= EXERCISE PROMPT =
What are the lines below, starting at the line containing "Screen dimensions: 1268x996" and ending at the line containing "Given: Click the Bank Transfer payment icon"? Write them out exactly, ends included, without pictures.

[Screenshot grounding data]
--
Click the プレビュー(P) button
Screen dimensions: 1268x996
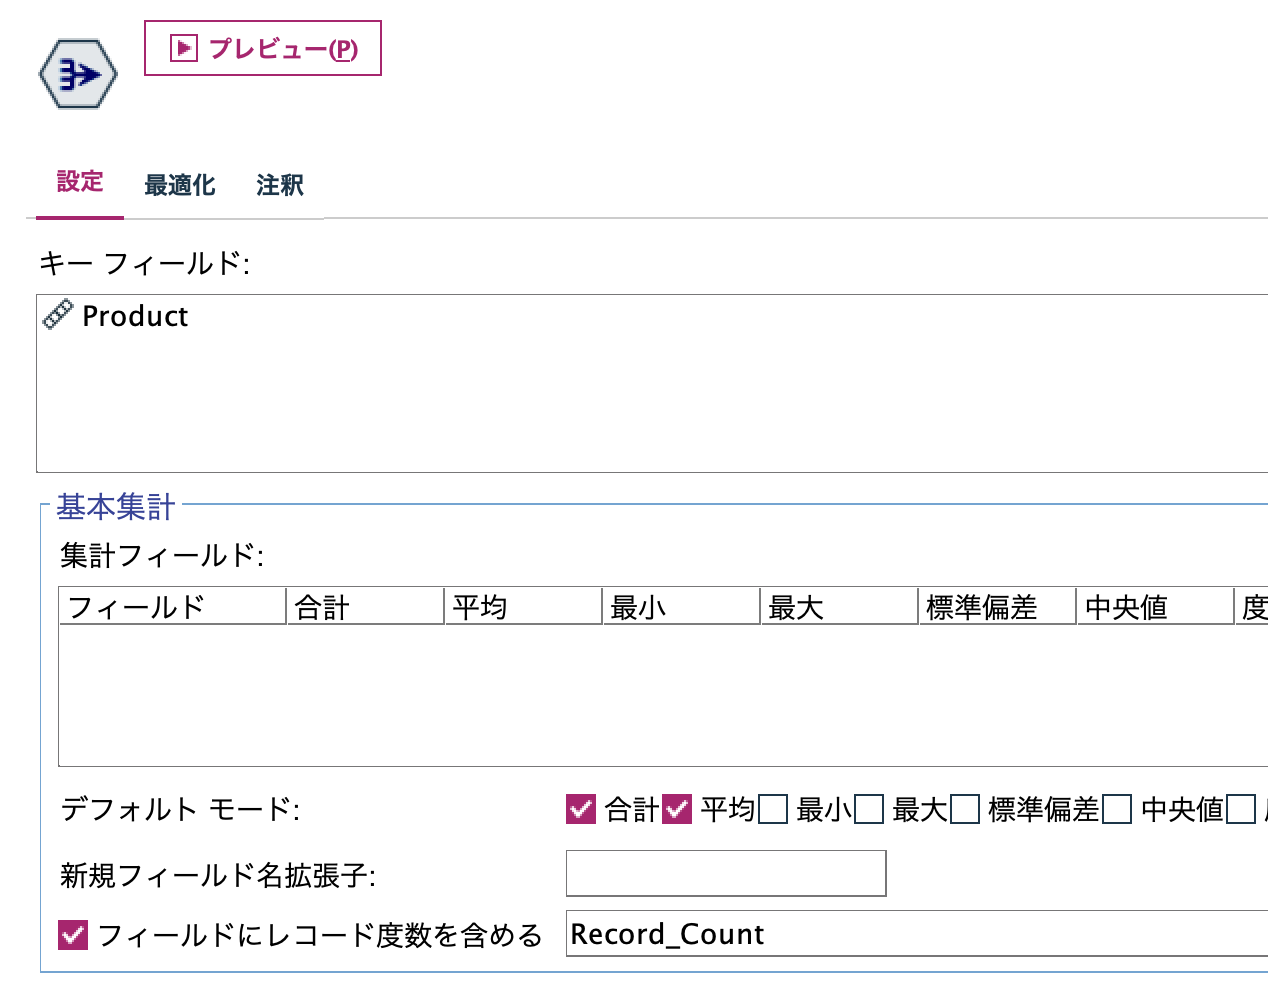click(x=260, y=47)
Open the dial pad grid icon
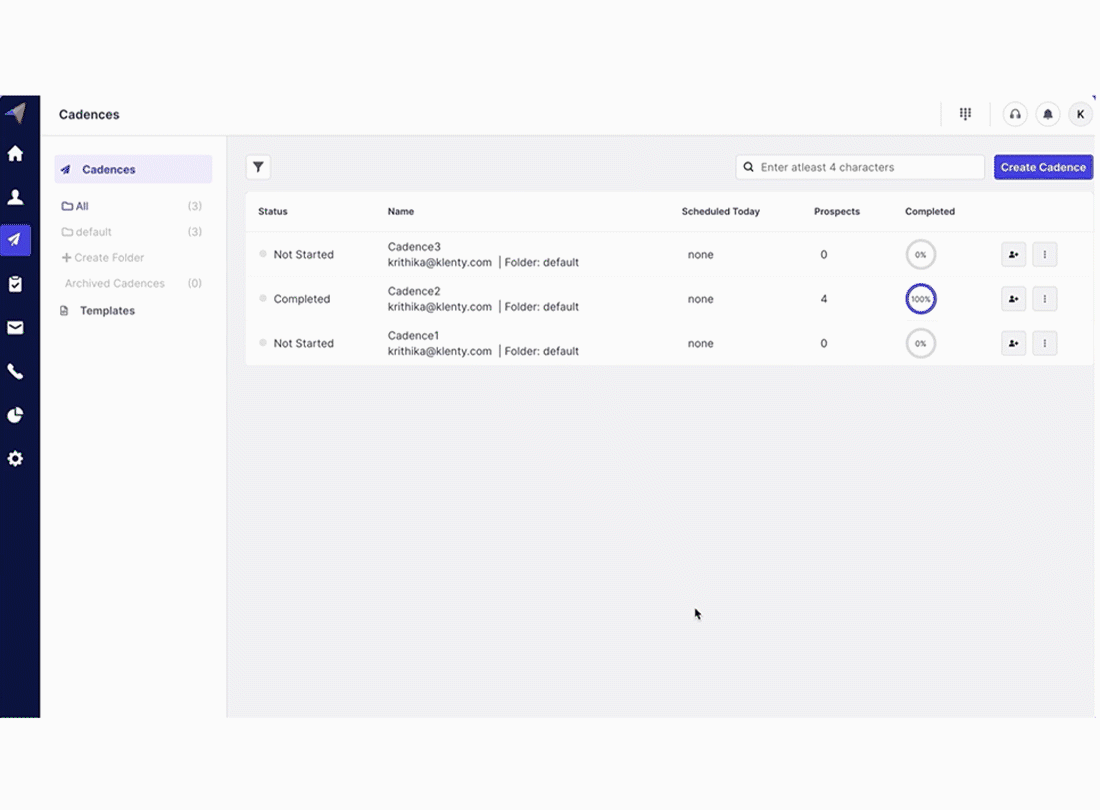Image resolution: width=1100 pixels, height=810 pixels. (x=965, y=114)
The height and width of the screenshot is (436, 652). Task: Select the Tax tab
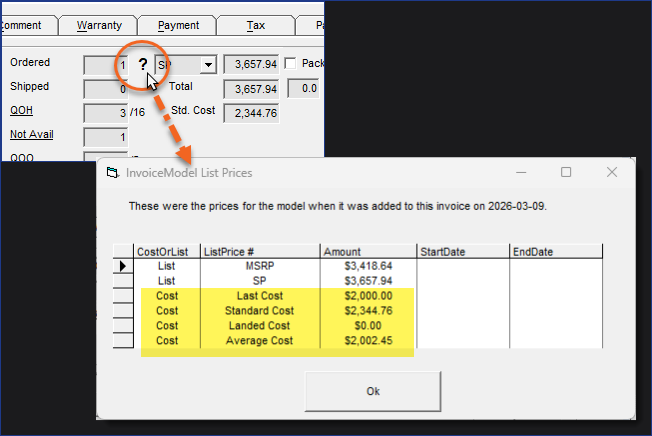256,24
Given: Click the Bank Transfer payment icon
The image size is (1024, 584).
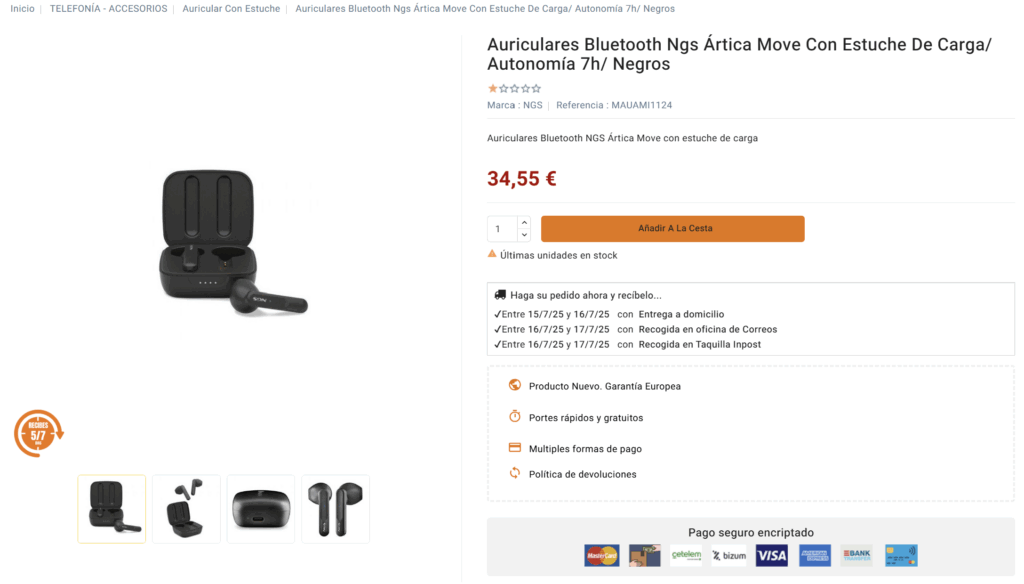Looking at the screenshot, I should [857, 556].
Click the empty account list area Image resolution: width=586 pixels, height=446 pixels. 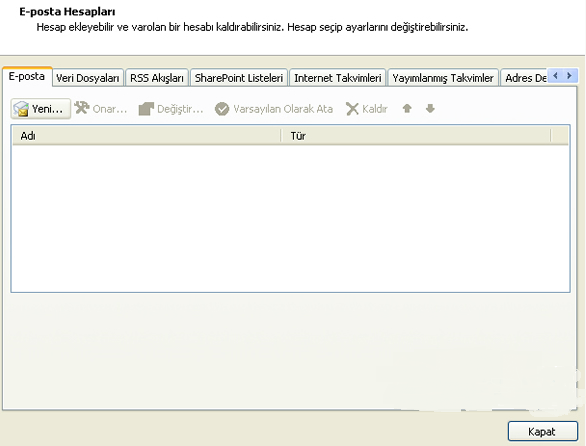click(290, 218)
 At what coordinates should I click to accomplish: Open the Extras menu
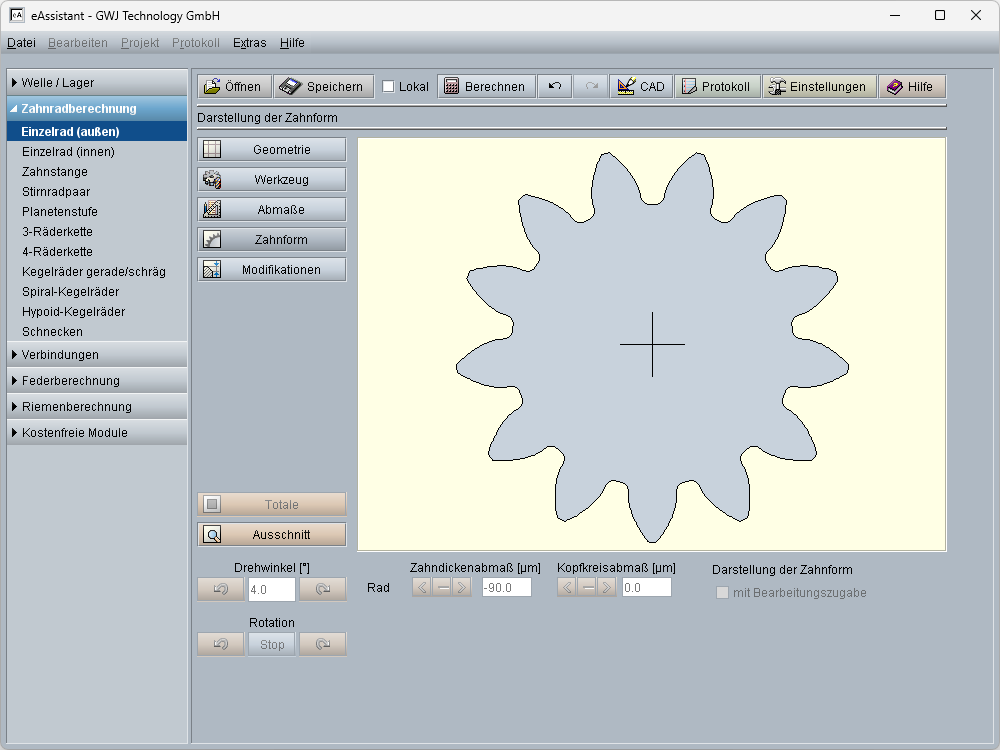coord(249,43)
--
= WRITTEN SOLUTION =
Screen dimensions: 1268x996
click(x=260, y=47)
Open the dial pad grid icon
Image resolution: width=1100 pixels, height=810 pixels. (x=965, y=114)
The height and width of the screenshot is (436, 652). Task: Select the Tax tab
256,24
Given: Click the Bank Transfer payment icon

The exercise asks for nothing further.